Wednesday, April 16, 2008

Drunk civil litigant gets jury result in California

California DUI criminal defense attorneys news

A Santa Maria jury Tuesday concluded that a California Highway Patrol officer sued by a paraplegic Orcutt woman was partly responsible for causing her harm, and acted with negligence.

The jury, however, laid the majority of the responsibility for injuring Melisa Camp on the driver of the Ford Mustang that flipped on Aug. 29, 2003, at East Main Street and Philbric Road, East of Santa Maria, leaving Camp severely injured. Camp was a passenger in the car. The driver, Ryan Funk, was driving under the influence of alcohol at the time. He testified during the trial that he was ultimately charged with felony driving under the influence, to which he entered a plea and for which he served a sentence, California DUI lawyer report.
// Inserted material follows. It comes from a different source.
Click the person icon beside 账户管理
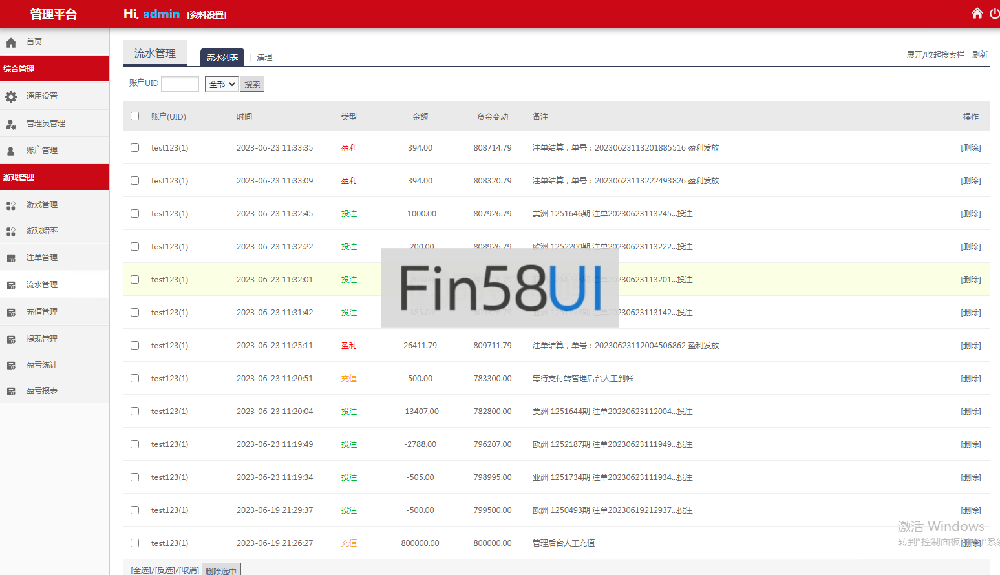1000x575 pixels. coord(11,151)
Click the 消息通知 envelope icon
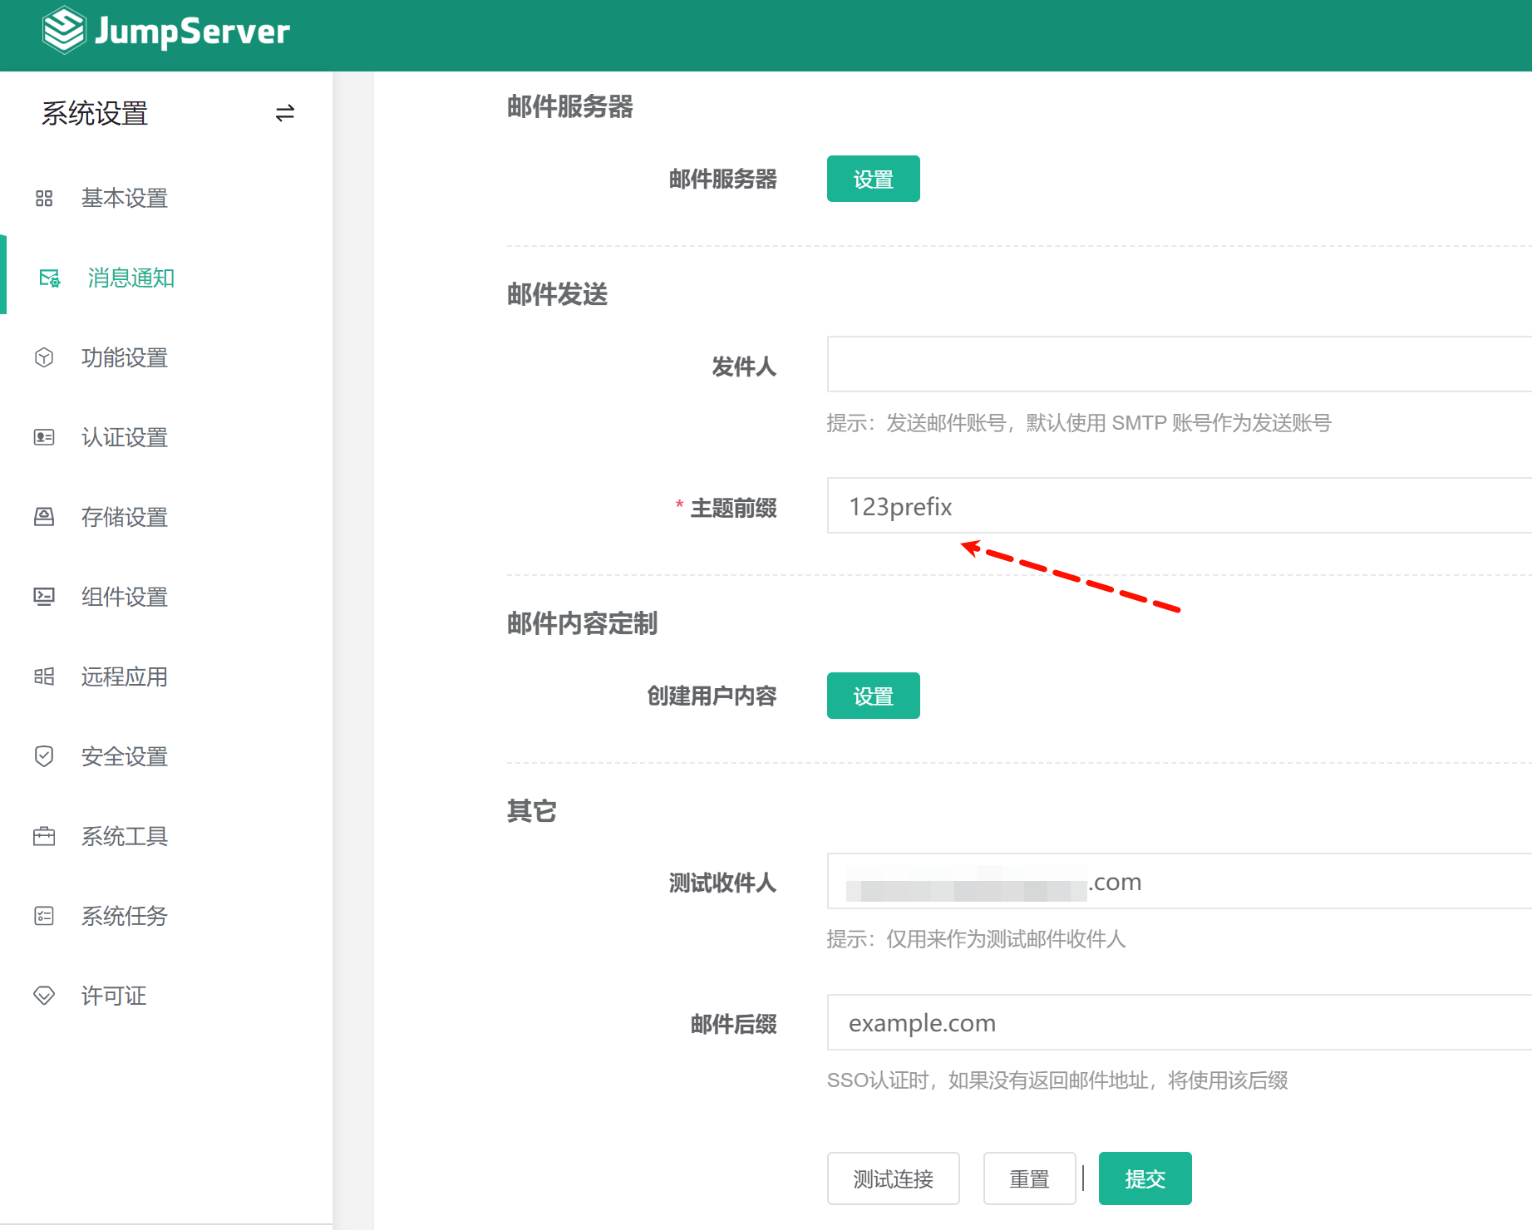This screenshot has height=1230, width=1532. [x=50, y=278]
Jurors found that Funk, Camp and fellow passenger Raymond Medina were also negligent, and this negligence was a substantial factor in hurting Camp.

CHP Officer Frank Lewis is named in the lawsuit filed by Camp along with his employer, the state of California. Lewis responded to the crash.

Camp, 35, is permanently paralyzed from the waist down, but the cause of her paralysis was in dispute. Her attorney, Tom Stolpman, said the evidence would show that Camp was carried twice after the crash by a friend and her husband, which worsened her injuries.

Lewis should have assessed Camp's condition, he said, and recognized that Camp would suffer further injury by being moved.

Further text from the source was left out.